No Clean Singing
- Website type: Music, news and media
- Headquarters: Seattle, Washington, U.S.
- Owner: Islander
- Creators: Islander; Alexis; IntoTheDarkness;
- Website: nocleansinging.com
- Registration: Optional
- Launched: November 2009; 16 years ago

= No Clean Singing =

American heavy metal website

No Clean Singing is an American heavy metal news and media website based in Seattle. The website primarily covers extreme music, with a focus on various forms of Death Metal, Black Metal, Hardcore, Sludge, and Doom Metal, especially those featuring "bands with vocalists who exclusively scream, growl, or otherwise avoid melodic, 'traditional' singing".

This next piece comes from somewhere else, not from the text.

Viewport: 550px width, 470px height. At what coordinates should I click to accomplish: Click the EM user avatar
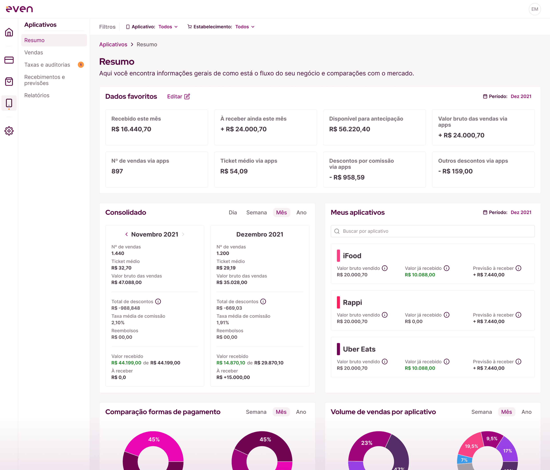[x=535, y=9]

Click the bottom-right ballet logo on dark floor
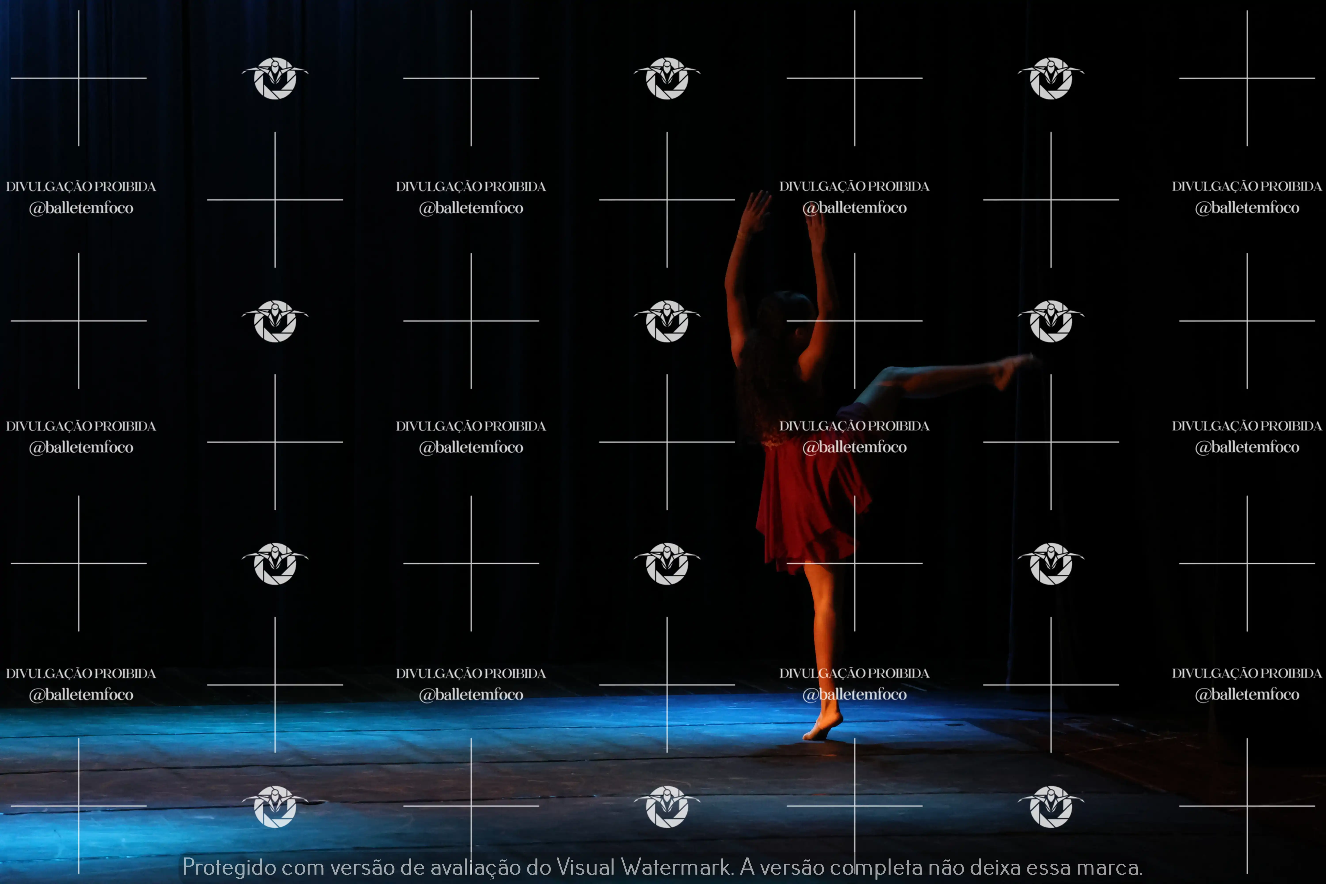coord(1050,807)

Their primary focus, however, remains bands who err towards the heavier and/or more extreme end of the spectrum, especially those who have less mainstream exposure, and the ethos of the site is to avoid outwardly negative reviews in favour of "...[writing] about music I liked and wanted to recommend [...] [and] to support music I enjoy rather than tell people what they shouldn't listen to or make fun of bands."

== History ==
No Clean Singing was founded in November 2009 by Islander, Alexis, and IntoTheDarkness.

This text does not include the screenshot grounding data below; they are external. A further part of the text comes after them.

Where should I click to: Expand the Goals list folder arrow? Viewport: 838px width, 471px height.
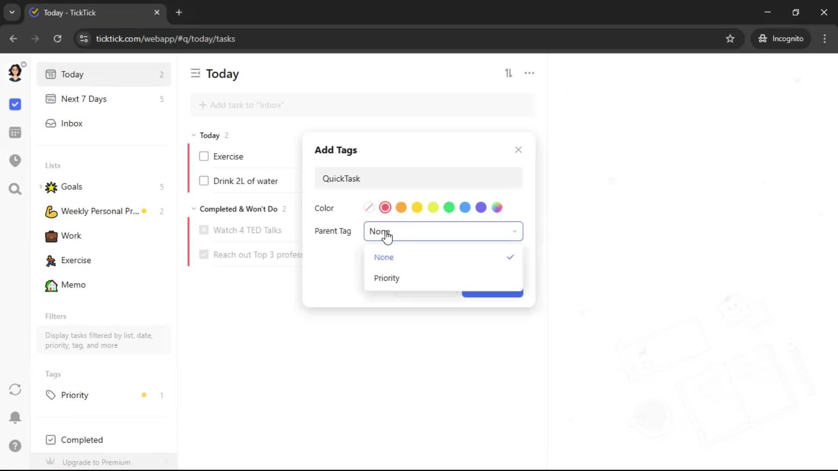41,187
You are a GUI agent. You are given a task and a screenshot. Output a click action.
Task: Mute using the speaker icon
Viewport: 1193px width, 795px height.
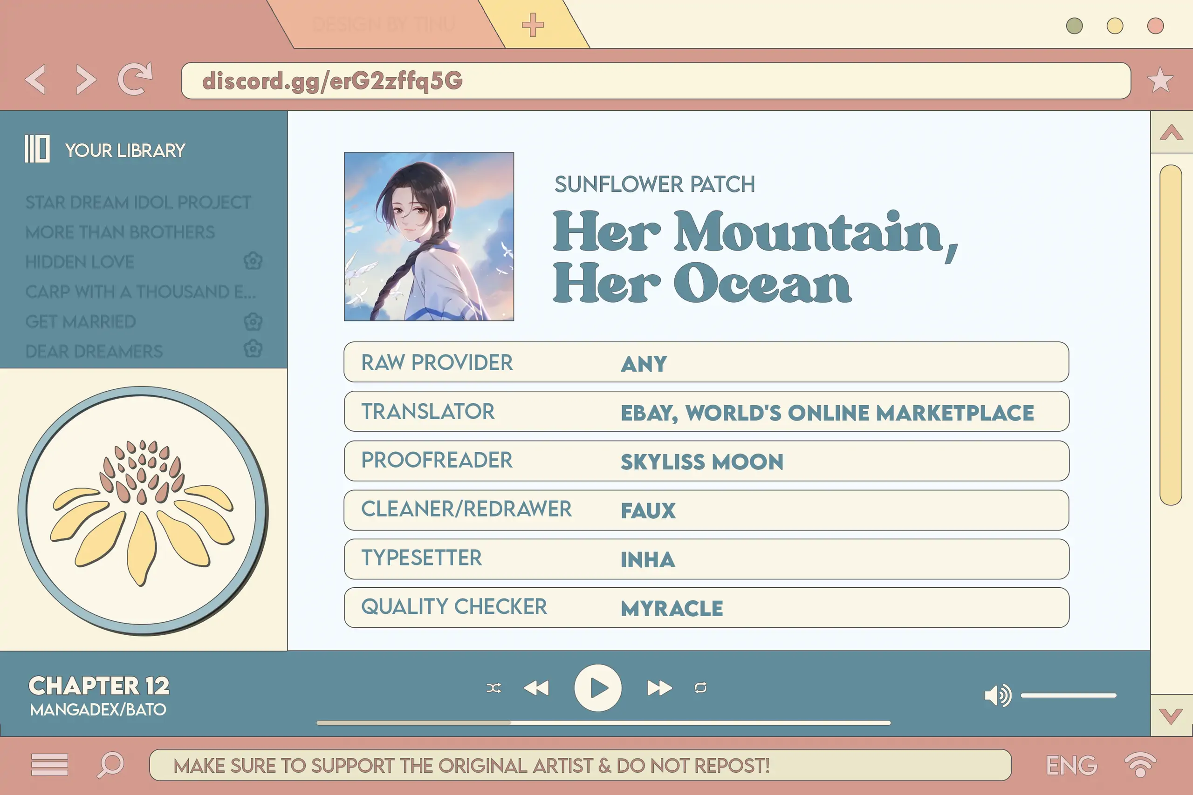pyautogui.click(x=997, y=695)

The site was originally named as a tongue-in-cheek reference to Islander's dislike of Bury Your Dead vocalist Myke Terry's switch to a more stereotypical mix of "good cop/bad cop" harsh and clean vocals, which he considered part of "an awful trend".

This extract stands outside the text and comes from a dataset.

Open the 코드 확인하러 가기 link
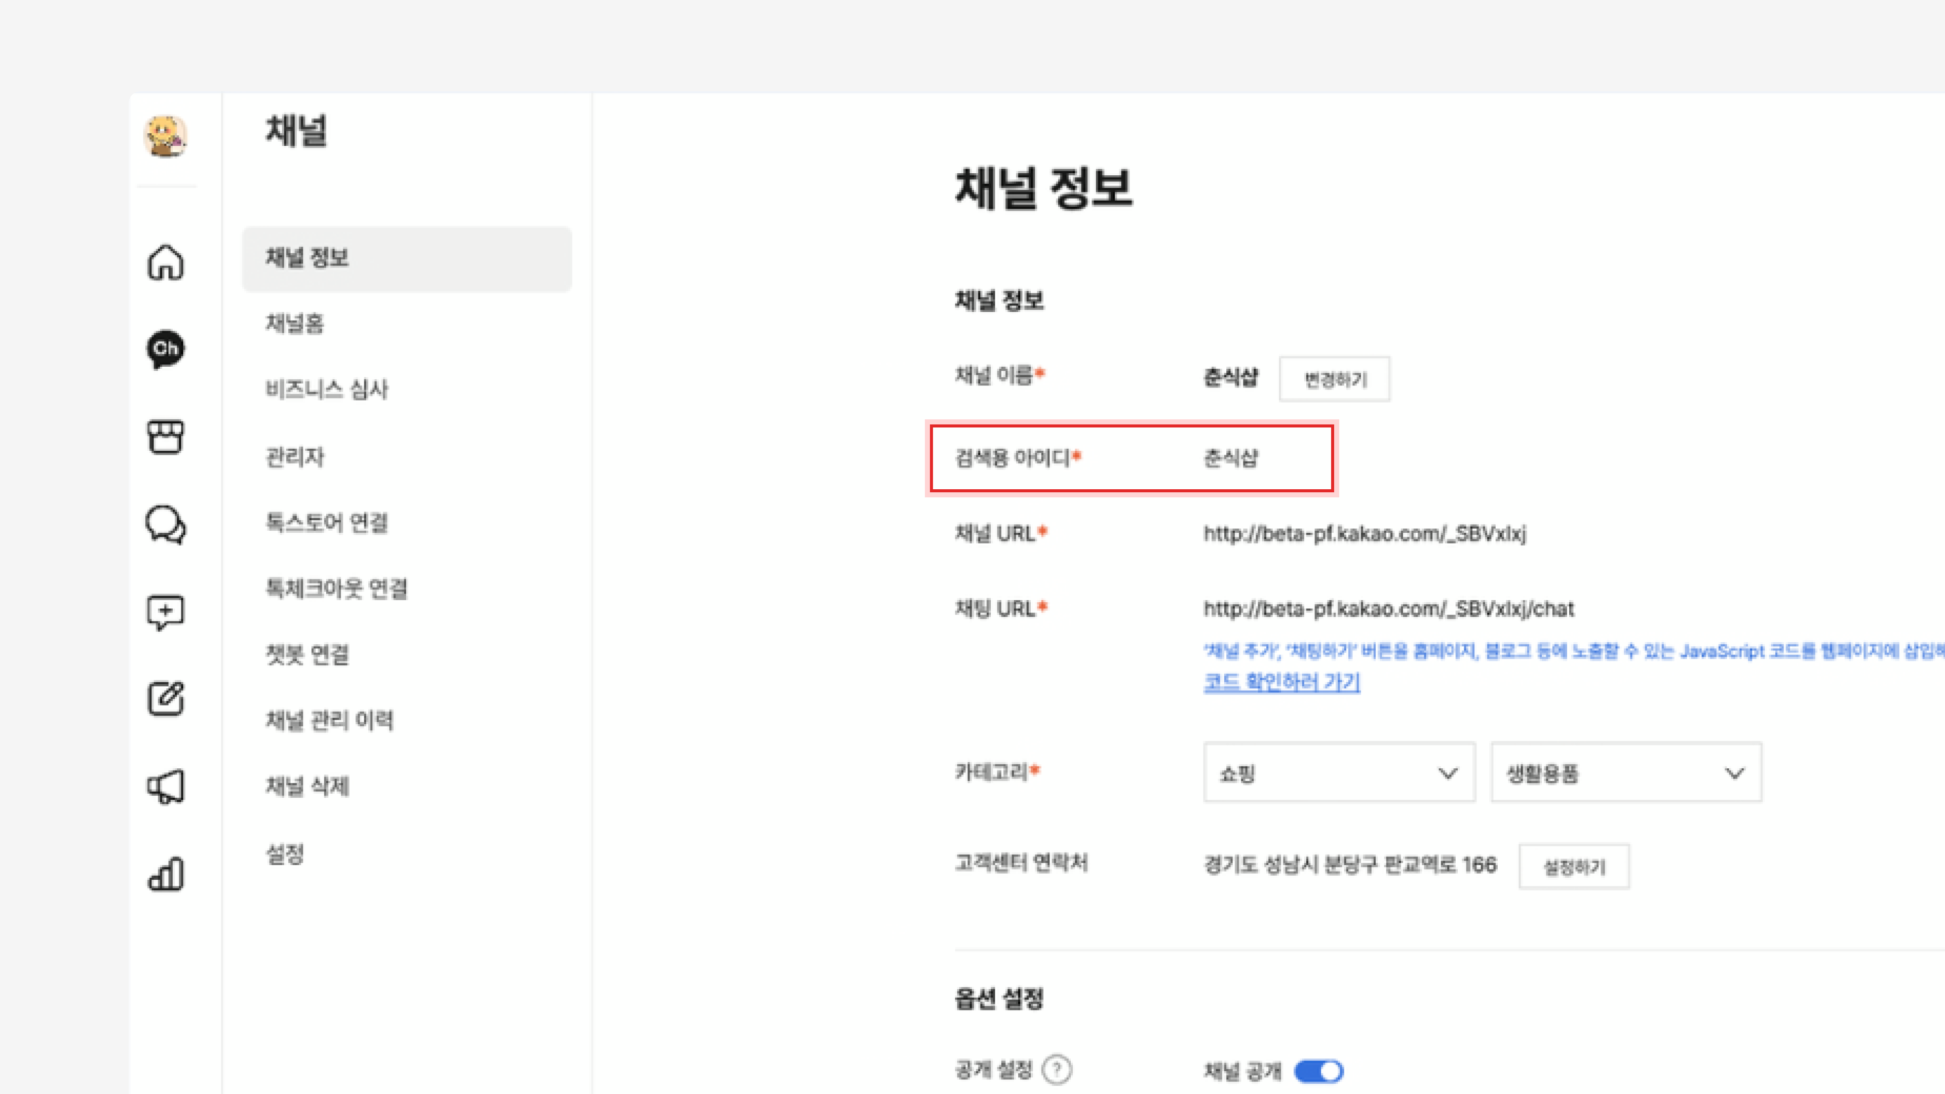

However, Islander has also stated on several occasions that the name has evolved even more into an in-joke, as they frequently make "exceptions to the rule" for bands like Ulver, Green Carnation, Caronte, etc.

As of 2025 the core staff of the blog compraises editor Islander, deputy-editor Andy Synn (who joined the site in 2010), and long-time fan-favourite writer DGR (who joined the site in 2011), but also features frequent contributions from guest writers in multiple US cities, as well as countries like France, Norway, and Slovenia.

In a May 2016 interview, Islander reported that No Clean Singing had received 1.1 million page views and about 260,000 users in the previous six months, with 40% of its internet traffic coming from the United States.

Some of the site's most popular posts feature artists like Gojira (35,000 views), Devin Townsend (17,000 views) and Cattle Decapitation (17,000 views), but the site has also been instrumental in promoting the works of more underground acts such as Body Void, Allegaeon, Spectral Wound, and more.

Although the site itself does not feature any advertising, Islander has had to pay to promote the site on Facebook; he has publicly criticized the platform's EdgeRank algorithm for limiting the site's (and other blogs) reach unless they paid for promotion.

In 2017, No Clean Singing collaborated with Invisible Oranges and Southwest Terrorfest to launch the Northwest Terrorfest. The website continues to sponsor the festival.